Gallery of examples of MacSyFinder’s models¶

Table of contents of the gallery

Getting started with a one-component system: the autotransporter T5SS
A (not-so-)simple example: modelling the T1SS
The case of T3SS and bacterial flagella, or how to distinguish homologous cellular machineries

Here follows a “gallery” of MacSyFinder models we have developed over the years, attempting to describe the reasoning behind the modeling process.

These examples are extracted from published work, see the following references (they include more examples):

Abby et al. 2016, Scientific Reports, for the description of the T1SS, T3SS and T5aSS models (and way more models not discussed here).
Abby and Rocha 2012, PLoS Genetics, for the evolutionary study of the T3SS and the bacterial flagellum, and how were designed the corresponding profiles.
Denise et al. 2019, PLoS Biology, for the description of the T2SS and type IV-filament super-family models.

Getting started with a one-component system: the autotransporter T5SS ¶

This case is rather straight-forward, as the detection of the autotransporter type V secretion system (T5aSS) relies solely on the detection of a single component. This system indeed encodes both a translocator (outer membrane, pore-forming domain) and a passenger domain (toxin or enzyme) on the same gene.

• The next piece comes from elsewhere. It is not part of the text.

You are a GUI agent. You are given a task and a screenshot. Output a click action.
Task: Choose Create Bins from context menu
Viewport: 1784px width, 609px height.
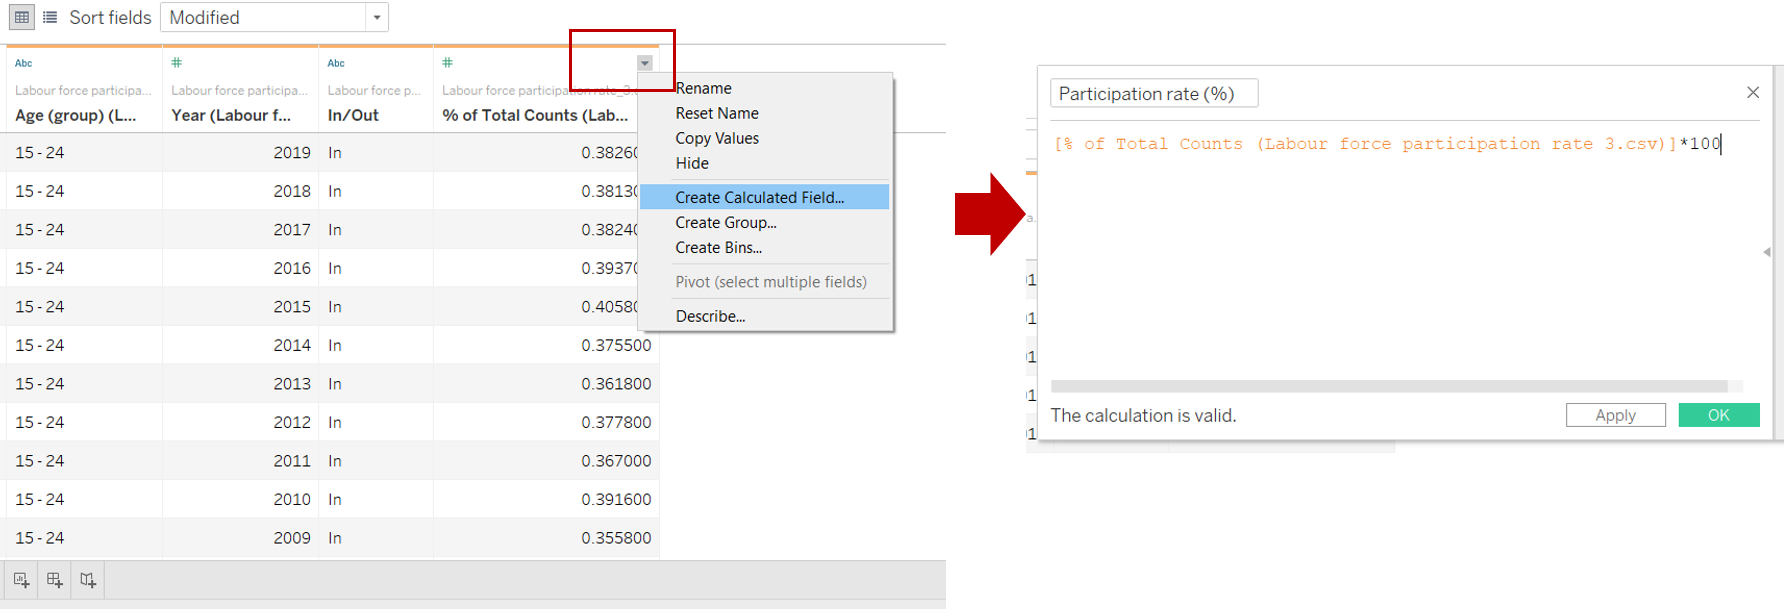718,247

The translocator domain is the evolutionarily conserved part across T5aSS. This family of homologous proteins is gathered in the PFAM protein family PF03797 of “Autotransporter” domains.

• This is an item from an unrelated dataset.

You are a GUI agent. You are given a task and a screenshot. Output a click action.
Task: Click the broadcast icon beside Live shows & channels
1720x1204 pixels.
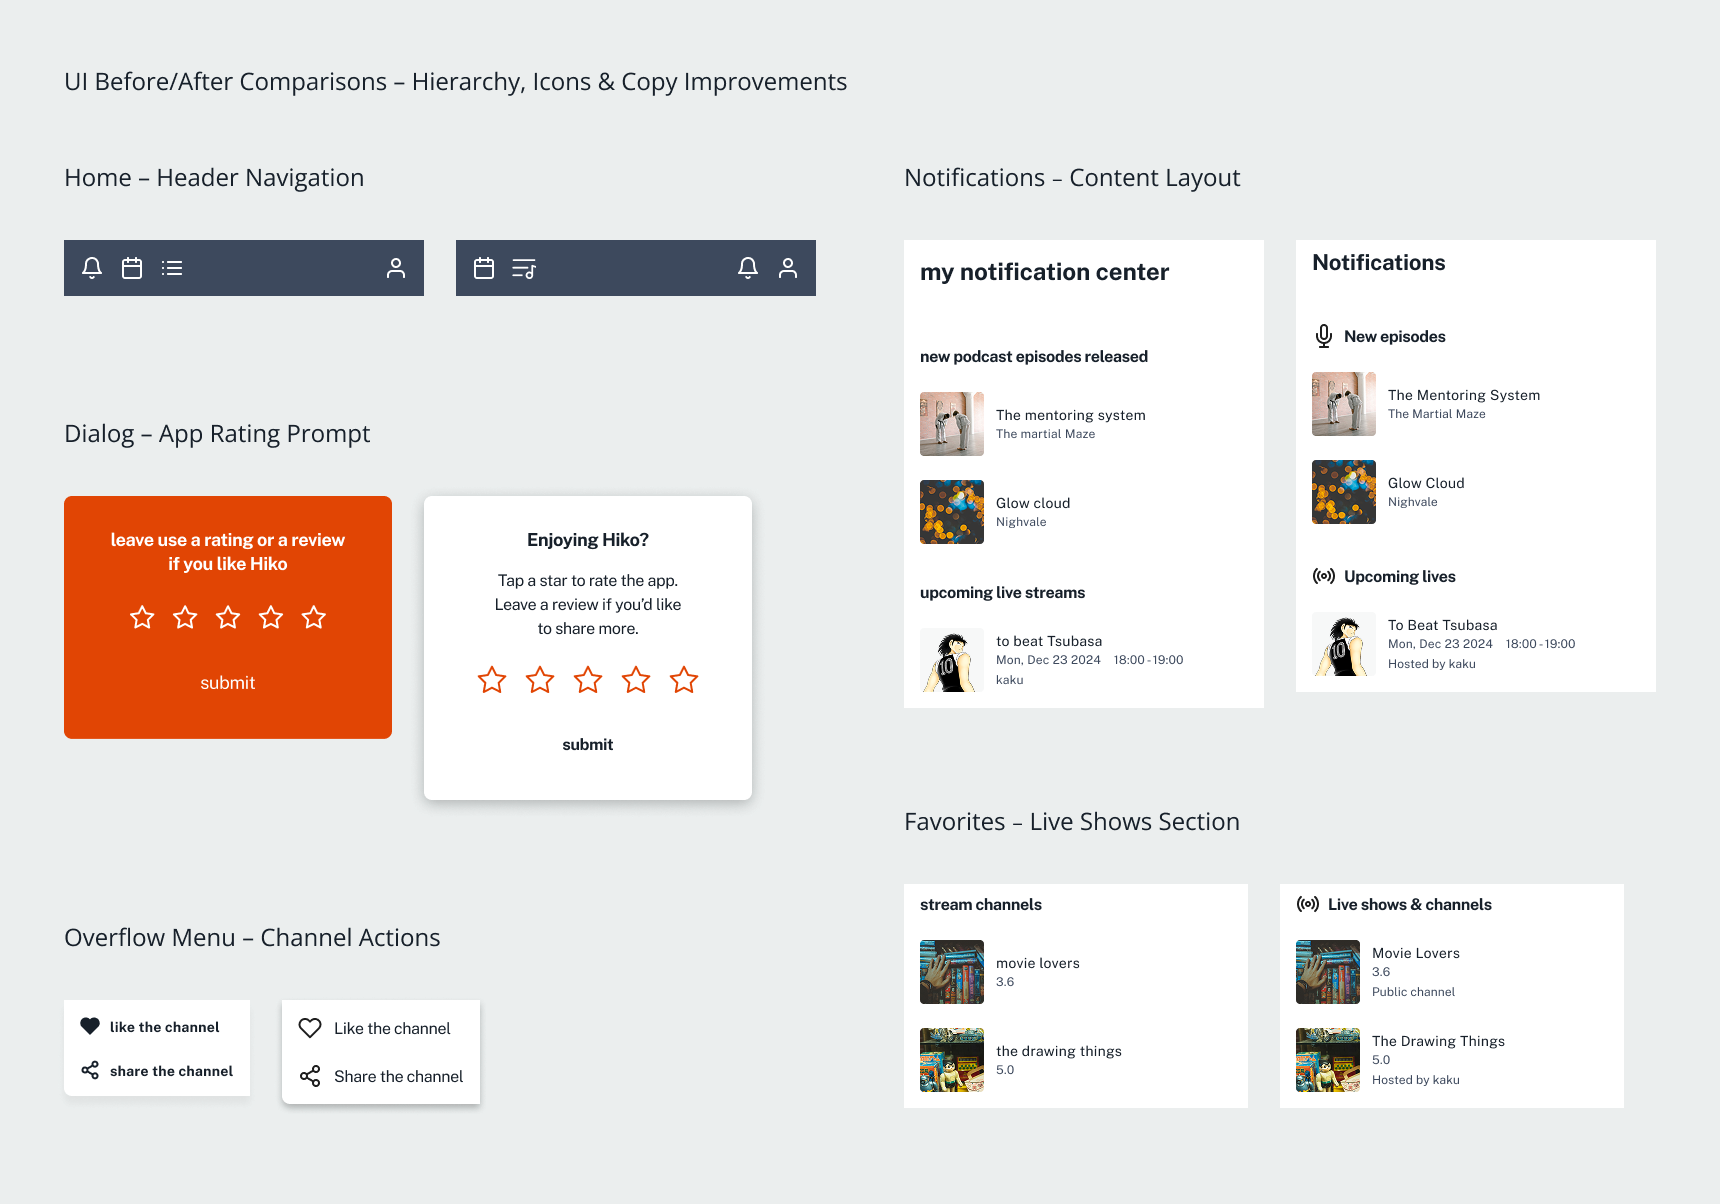coord(1308,904)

We thus downloaded the corresponding pre-computed HMM profile that we named “T5aSS_PF03797.hmm” to enable its search using sequence similarity.

We then wrote the corresponding MacSyFinder model in a file T5aSS.xml:

<model inter_gene_max_space="1" vers="2.0">
    <gene name="T5aSS_PF03797" presence="mandatory"/>
</model>

It can be noted that several features do not have to be defined if default values are relevant. In particular, in this example it is not needed to specify the quorum parameters: the default value for the minimal number of genes required to infer the presence of the T5aSS is by default the number of components listed in the definition of the system (1).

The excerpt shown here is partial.